It’s routine to hear about “the next big thing in tech” every few months. Internet of Things (IoT) is the latest hot technology to be cited as industry changing, and in this case, it’s a prediction that could come true. Here’s what you need to know about IoT.
One challenge of any new technology is defining what it actually means. While “cloud” and “Something-as-a-service” are cute and catchy, they’re non-specific. IoT fits squarely in that category, and if you ask a dozen people, you’ll likely get a dozen nuanced definitions of what IoT actually is.
From a basic, technical perspective, IoT is a collection of connected devices that have local sensors, data storage, communication, and compute capabilities. This broad definition includes everything from a sophisticated smartwatch to a sensor on a streetlight that communicates the light’s status over a mobile network.
Those who come from an industrial background, where sensor-equipped devices have existed for decades, might wonder what the big deal is related to IoT. From a hardware perspective, it’s mostly about cost, standardization, and connectivity. IoT sensors have reached commodity pricing, and near-ubiquitous cellular connectivity have made it possible to procure IoT “sensors on a chip” en masse, rather than requiring expensive, custom products.

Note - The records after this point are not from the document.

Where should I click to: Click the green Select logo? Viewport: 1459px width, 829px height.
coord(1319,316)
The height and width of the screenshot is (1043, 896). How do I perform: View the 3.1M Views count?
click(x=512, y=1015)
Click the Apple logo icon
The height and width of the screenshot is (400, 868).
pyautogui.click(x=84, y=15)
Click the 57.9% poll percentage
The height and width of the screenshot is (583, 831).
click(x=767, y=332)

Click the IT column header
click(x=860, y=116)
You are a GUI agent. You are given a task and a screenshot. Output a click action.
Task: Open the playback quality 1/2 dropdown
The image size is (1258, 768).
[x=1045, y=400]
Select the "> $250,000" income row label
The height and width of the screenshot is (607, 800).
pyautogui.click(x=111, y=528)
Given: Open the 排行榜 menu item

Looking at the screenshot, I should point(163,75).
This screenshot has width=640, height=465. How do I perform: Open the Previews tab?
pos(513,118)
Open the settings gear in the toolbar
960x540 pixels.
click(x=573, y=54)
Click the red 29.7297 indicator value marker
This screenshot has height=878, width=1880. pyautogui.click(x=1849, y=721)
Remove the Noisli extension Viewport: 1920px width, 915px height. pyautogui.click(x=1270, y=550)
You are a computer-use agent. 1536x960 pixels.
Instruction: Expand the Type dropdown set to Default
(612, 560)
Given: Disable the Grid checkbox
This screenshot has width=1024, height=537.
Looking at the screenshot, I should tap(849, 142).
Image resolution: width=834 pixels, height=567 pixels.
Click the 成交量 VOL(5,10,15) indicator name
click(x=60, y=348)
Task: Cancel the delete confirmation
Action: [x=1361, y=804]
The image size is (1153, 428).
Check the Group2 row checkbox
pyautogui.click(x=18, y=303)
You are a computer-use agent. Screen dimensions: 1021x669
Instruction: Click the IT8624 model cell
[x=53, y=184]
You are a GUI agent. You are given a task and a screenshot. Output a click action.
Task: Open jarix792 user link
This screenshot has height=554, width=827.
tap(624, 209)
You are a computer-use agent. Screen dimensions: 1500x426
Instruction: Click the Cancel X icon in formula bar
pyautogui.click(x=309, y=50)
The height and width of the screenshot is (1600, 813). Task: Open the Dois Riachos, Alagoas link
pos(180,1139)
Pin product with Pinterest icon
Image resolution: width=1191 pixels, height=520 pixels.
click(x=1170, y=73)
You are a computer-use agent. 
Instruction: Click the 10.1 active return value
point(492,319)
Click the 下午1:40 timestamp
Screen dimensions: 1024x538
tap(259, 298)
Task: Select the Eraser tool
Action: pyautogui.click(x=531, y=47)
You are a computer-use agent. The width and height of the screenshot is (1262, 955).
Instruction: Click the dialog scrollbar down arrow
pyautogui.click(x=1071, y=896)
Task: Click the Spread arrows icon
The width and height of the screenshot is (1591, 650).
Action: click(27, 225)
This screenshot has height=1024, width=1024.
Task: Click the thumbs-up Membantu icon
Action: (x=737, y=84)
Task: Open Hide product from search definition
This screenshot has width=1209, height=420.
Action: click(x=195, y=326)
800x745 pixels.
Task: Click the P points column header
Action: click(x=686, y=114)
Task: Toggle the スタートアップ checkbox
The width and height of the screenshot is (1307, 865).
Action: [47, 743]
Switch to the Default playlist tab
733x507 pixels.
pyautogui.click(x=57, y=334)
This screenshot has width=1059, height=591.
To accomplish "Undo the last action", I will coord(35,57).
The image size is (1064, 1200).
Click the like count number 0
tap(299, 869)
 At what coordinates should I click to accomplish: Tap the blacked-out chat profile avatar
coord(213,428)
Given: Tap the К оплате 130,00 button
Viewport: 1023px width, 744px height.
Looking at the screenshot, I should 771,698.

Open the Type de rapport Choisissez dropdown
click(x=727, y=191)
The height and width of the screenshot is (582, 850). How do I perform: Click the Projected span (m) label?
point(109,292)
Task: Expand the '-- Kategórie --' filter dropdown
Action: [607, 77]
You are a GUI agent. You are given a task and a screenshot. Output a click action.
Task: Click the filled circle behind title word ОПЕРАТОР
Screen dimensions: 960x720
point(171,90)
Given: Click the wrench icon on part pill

IoT is not about the hardware
Just as cloud computing is less interesting than its possibilities, IoT is about much more than connected coffee makers and smartwatches. The prime benefit of IoT — and where IT leaders should focus their energies — is about the product and service possibilities with connected devices.
An excellent example of the emphasis on services is the Nest thermostat. Nest’s connectivity and mobile apps are interesting; however, some people speculate that selling customers’ heating and cooling data to utilities companies will be more profitable than the thermostats. This would make Nest a data company that has a side business selling well-designed hardware.
The wrong IoT strategy
Many companies and IT leaders already consider themselves ahead of the IoT curve, having embedded connected sensors in many of their products. They’re diligently capturing and storing data, but many have yet to leverage the data to create interesting new capabilities and revenue streams. This process does need not be difficult, or require complex computing capabilities in the device.
For example, a Cub Cadet lawn mower I recently purchased includes an IoT sensor in its hour meter – it’s the equivalent of an odometer for most heavy equipment. The sensor does nothing more than report the total hours of engine time to a mobile app via Bluetooth. The app reminds the owner when it’s time to perform routine maintenance, and offers links to purchase supplies directly from Cub Cadet, presumably increasing their parts sales. The “intelligence” resides largely in the app, which can be updated and enhanced without requiring the consumer to modify their mower.
The next frontier in IoT
Most current IoT applications rely on the device reporting data to a service layer, which then analyzes and acts on the data. The next frontier in IoT is leveraging the local compute and storage capabilities of the sensor, and communicating with other IoT devices to make decisions about how to act.
An obvious example is connected vehicles, where rapid, highly-localized information is critical. If my car hits a patch of ice and then shares that information with the vehicles behind me, it’s significantly more useful than reporting the information to a central service, which must then process and disseminate the data.
How to start using IoT in your organization
The easiest way to start with IoT is to leverage your company’s existing sensor-equipped products. Delve into the data these devices may be logging, and consider how your company or a third party could glean insight from the data. Consider how a user, or another device, might be able use those insights, and you’ll be on your way to developing new products and services.
If you don’t have existing IoT sensors in the field, separate the hardware track from the product track, and focus on getting the hardware out sooner rather than later, even if your services are undefined. With careful product design and by leveraging existing data resources, you could ultimately reach the Holy Grail of IT leadership and produce revenue-generating assets.